### [Work order]
Reproduce the lines below exactly, starting at the one containing "Reseau chasse (592, 2528)" and stopping at the final line.

### [Source material]
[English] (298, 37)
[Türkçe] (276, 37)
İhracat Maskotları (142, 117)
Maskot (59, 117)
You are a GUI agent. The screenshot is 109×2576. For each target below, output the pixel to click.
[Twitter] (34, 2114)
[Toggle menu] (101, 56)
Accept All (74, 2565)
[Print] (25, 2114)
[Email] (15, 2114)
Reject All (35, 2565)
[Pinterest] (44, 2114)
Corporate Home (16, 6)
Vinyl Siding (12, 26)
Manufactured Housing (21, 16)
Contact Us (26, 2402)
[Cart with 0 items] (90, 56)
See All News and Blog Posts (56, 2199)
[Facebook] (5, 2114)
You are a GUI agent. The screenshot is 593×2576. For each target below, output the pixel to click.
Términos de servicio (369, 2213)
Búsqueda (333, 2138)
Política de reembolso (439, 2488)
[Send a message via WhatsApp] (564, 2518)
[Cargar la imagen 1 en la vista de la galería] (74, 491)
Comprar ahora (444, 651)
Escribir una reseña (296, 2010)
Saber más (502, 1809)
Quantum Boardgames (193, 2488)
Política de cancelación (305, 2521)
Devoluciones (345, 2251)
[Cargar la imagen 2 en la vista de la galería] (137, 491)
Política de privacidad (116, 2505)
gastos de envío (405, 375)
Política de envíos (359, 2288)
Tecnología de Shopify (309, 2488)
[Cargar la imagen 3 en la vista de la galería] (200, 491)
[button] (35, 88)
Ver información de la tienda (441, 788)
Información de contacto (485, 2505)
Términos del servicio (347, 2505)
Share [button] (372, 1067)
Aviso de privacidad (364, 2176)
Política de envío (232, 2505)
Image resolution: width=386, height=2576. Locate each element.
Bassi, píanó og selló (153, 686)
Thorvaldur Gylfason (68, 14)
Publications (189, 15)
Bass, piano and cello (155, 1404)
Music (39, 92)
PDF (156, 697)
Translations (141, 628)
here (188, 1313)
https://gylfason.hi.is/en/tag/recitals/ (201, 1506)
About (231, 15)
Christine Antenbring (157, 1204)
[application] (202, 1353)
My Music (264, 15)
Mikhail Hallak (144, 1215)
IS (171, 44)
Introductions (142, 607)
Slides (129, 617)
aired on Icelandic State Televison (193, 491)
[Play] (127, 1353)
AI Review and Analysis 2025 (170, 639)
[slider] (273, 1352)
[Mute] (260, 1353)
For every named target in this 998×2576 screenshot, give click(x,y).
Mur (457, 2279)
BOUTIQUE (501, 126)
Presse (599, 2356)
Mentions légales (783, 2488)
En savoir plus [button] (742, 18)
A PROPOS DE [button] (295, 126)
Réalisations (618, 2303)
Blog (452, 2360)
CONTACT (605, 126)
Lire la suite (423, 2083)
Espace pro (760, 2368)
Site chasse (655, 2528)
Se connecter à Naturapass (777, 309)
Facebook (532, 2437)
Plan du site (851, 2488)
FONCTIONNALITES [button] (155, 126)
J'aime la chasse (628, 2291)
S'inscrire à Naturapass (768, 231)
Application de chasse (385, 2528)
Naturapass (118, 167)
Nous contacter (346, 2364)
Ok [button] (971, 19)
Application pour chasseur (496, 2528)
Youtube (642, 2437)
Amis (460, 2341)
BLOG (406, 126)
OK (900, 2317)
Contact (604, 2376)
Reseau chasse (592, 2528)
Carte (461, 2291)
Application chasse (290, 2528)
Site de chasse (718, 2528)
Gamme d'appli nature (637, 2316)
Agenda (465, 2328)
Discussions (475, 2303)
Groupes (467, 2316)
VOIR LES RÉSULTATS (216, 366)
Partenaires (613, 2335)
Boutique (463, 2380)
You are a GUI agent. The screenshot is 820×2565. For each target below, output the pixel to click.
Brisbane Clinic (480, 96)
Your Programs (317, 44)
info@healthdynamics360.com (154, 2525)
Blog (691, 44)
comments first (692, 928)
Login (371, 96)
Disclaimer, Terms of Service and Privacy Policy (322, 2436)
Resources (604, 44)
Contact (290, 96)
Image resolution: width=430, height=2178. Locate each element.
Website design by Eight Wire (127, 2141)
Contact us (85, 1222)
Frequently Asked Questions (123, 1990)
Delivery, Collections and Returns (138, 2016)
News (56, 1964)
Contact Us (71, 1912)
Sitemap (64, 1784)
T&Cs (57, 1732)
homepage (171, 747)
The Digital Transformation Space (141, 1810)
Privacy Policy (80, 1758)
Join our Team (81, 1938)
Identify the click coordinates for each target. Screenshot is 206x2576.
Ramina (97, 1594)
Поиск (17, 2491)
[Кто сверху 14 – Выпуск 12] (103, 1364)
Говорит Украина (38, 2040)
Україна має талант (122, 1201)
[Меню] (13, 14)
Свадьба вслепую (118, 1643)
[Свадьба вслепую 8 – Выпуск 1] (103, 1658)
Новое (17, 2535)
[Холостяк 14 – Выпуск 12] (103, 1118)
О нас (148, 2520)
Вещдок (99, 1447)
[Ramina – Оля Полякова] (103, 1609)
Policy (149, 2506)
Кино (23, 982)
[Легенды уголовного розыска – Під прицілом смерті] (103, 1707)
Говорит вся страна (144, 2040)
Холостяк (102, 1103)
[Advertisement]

### [Solution to the exercise]
Reseau chasse (592, 2528)
Carte (461, 2291)
Application chasse (290, 2528)
Site de chasse (718, 2528)
Gamme d'appli nature (637, 2316)
Agenda (465, 2328)
Discussions (475, 2303)
Groupes (467, 2316)
VOIR LES RÉSULTATS (216, 366)
Partenaires (613, 2335)
Boutique (463, 2380)
You are a GUI agent. The screenshot is 820×2565. For each target below, output the pixel to click.
Brisbane Clinic (480, 96)
Your Programs (317, 44)
info@healthdynamics360.com (154, 2525)
Blog (691, 44)
comments first (692, 928)
Login (371, 96)
Disclaimer, Terms of Service and Privacy Policy (322, 2436)
Resources (604, 44)
Contact (290, 96)
Image resolution: width=430, height=2178. Locate each element.
Website design by Eight Wire (127, 2141)
Contact us (85, 1222)
Frequently Asked Questions (123, 1990)
Delivery, Collections and Returns (138, 2016)
News (56, 1964)
Contact Us (71, 1912)
Sitemap (64, 1784)
T&Cs (57, 1732)
homepage (171, 747)
The Digital Transformation Space (141, 1810)
Privacy Policy (80, 1758)
Join our Team (81, 1938)
Identify the click coordinates for each target. Screenshot is 206x2576.
Ramina (97, 1594)
Поиск (17, 2491)
[Кто сверху 14 – Выпуск 12] (103, 1364)
Говорит Украина (38, 2040)
Україна має талант (122, 1201)
[Меню] (13, 14)
Свадьба вслепую (118, 1643)
[Свадьба вслепую 8 – Выпуск 1] (103, 1658)
Новое (17, 2535)
[Холостяк 14 – Выпуск 12] (103, 1118)
О нас (148, 2520)
Вещдок (99, 1447)
[Ramina – Оля Полякова] (103, 1609)
Policy (149, 2506)
Кино (23, 982)
[Легенды уголовного розыска – Під прицілом смерті] (103, 1707)
Говорит вся страна (144, 2040)
Холостяк (102, 1103)
[Advertisement]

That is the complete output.